Adapter declaration in YAML:

- type: "html_to_markdown"
config:
preserve_images: true
max_tokens: 4096
  • type: is the registered name — matched against the adapter registry at startup
  • config: is the adapter’s Pydantic config model — validated at config-load time, not at first message

See the adapter catalog for every shipped adapter and its config shape.

Every execution needs a starting message. The init_message: block defines what gets published to which route when the execution starts.

init_message:
route: "sitemap_scraper"
payload:
sitemap_url: "https://example.com/sitemap.xml"

Without an init message, the execution would start but no work would ever begin.

Adapters can be gated by conditions — run only if the incoming message matches:

adapters:
- type: "web_scraper"
condition:
field: "url"
operator: "matches"
value: "^https://.*\\.dnb\\.no/.*"

Supported operators: eq, neq, gt, lt, gte, lte, in, not_in, contains, matches, exists.

When an execution starts, the full YAML config is frozen into config_snapshot in the execution row. Subsequent edits to the config don’t affect in-flight executions.

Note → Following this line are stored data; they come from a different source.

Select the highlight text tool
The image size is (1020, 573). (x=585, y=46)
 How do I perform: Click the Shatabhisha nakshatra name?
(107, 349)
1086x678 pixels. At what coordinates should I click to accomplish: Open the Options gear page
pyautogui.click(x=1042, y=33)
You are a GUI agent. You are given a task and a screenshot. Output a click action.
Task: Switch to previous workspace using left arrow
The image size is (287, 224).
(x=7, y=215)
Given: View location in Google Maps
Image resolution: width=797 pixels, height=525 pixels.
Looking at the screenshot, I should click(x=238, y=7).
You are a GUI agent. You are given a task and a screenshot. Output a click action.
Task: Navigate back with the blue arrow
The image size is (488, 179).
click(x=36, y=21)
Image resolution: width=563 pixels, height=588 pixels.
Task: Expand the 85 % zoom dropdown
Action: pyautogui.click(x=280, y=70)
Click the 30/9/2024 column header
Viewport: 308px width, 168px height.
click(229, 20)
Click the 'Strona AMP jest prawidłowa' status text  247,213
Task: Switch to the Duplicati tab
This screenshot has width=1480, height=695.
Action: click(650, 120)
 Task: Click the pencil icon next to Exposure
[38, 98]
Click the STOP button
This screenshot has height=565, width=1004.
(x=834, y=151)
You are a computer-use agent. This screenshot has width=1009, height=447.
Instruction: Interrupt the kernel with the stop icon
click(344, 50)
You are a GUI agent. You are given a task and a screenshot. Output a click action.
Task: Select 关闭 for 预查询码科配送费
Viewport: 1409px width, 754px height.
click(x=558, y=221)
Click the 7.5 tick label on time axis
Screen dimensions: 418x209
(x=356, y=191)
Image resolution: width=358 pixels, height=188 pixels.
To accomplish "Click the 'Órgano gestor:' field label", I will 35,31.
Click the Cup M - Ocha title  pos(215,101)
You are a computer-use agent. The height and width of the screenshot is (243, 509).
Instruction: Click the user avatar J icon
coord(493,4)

Replay honours the snapshot. A replay of execution X resolves route → queue from X’s snapshot, not from the current global directory. This prevents a class of subtle bugs where two configs define the same route name with different queues.

Every config is validated:

  • On factflow config create — the server rejects invalid YAML with a stable error taxonomy (E001–E501, W501–W503).
  • Pre-flight with the CLIfactflow config validate <file> runs the same validator without touching the server.
  • On server startup — every shipped YAML under backend/config/pipelines/ is validated; by default (FACTFLOW_CONFIG_VALIDATOR_STRICT=1) startup aborts if any YAML fails.

See the pipeline YAML reference for the full schema and error codes.

Two reasons, both practical:

  • Operators iterate without deploy. Edit YAML, factflow config edit, factflow config run. No Python redeploys.
  • Replay, audit, diff. A config snapshot is a complete description of what ran. Comparing snapshots reveals what changed between executions.